The basis of the bill before us today is to support the victims, to actually put the victims at the centre of the legislation before us. We believe this bill deals with very serious matters and that community safety is the no. 1 priority of any government. In relation to the police murderers parole reform, we believe the murder of a police officer is in the worst category of offending and causes significant harm to the community. Murdering a police officer for simply doing their job is a crime that really does shock our community.
The bill does not change or undermine the sentence made by the court or judicial independence. The bill reinforces that parole is a privilege and conditions on release may change from time to time. A safe and functioning society depends upon its police workforce. An attack upon a serving police officer, we believe, is actually an attack on society itself. The new laws send a clear message that the murder of a police officer will not be tolerated and that in regard to persons who commit this crime there should be very strict restrictions on whether they are to be released on parole, if ever.
In respect of the no body cases, the amendments about no body cases are much more comprehensive in addressing the complex and difficult issues raised by no body cases. In fact we as a government have not had a change of heart; we just considered the previous bill brought in by the opposition as deficient and flawed.
The Adult Parole Board of Victoria will now apply a presumption against parole after considering a broad suite of information about whether the prisoner satisfactorily cooperated in locating the body or remains of the victim and the place where the victim may be found. The inclusion of sentencing amendments along with the parole reforms will provide the greatest opportunity to incentivise offender cooperation and to bring closure to victims’ families, which they so rightly deserve.

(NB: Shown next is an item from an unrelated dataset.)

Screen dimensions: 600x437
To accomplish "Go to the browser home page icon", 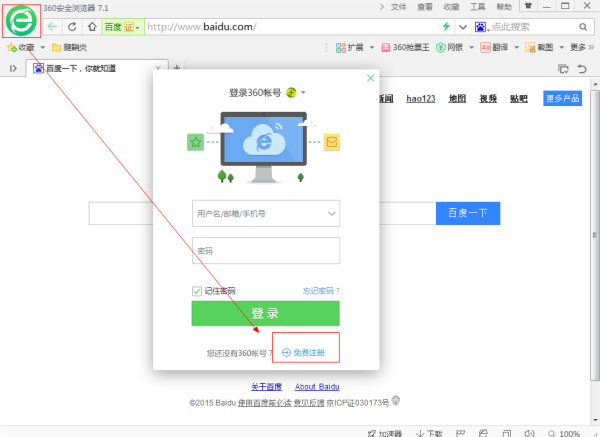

We make no apologies for restricting parole for these most serious crimes. Strong laws to protect our community are what our community rightly expects and deserves. In terms of the comments that have been made about the timing of this bill, with respect to no body reforms, this government has been considering this matter for some time. A considered approach was necessary to ensure that the reforms were comprehensive and captured all the relevant no body cases that are known. It was also important to the government that reforms in this area provide the utmost respect for victims of crime and do not give false hope to victims’ families. The families of deceased victims are rightly entitled to the basic human dignity of a funeral for their loved ones. This bill provides the strongest possible incentives for offenders to cooperate with police to provide the closure that a proper burial can offer.
The government is also introducing parole reforms to ensure that anyone who murders a police officer will not be released from prison until they present no threat to the community. Our police officers risk their lives every day to protect the Victorian community and are entitled to the highest level of protection under Victorian law. This law is a priority for this government, which is why this legislation is being introduced into this Parliament this year and before Christmas.
I refer to a matter that Mr O’Donohue raised: why is it just restricted to police? Why does it not also applying to emergency service personnel and protective services officers (PSOs)? The fact is that there are no prisoners in the system that have committed a violent act against or murdered an emergency service worker or PSO. Having said that, we do understand the very difficult situations faced by emergency service workers in this state. I know emergency service workers — such as ambulance officers and those who work in hospitals — face many difficulties in a range of areas. We as a government are open to having further discussions with those personnel who are at the front line and who are having very difficult times, particularly when members of the community behave violently and leave emergency service personnel mentally and physically affected by inappropriate behaviour.
As the Premier stated on Tuesday morning at the St Kilda Road police memorial, the government is open to having further discussions with emergency service personnel, PSOs and others with respect to what happens in their workplaces and what happens to them in their line of duty, and we look forward to having those discussions across the portfolios. It would obviously impact on and have an effect in the portfolio areas of the Minister for Emergency Services and the Minister for Health, just to mention two — and also of course me. We are looking forward to having those discussions and being able to work through the issues that have been raised with us.
Having said that, I thank people for their contributions today. I would encourage people to support this very important piece of legislation. I commend the bill to the house and hope it has a speedy passage.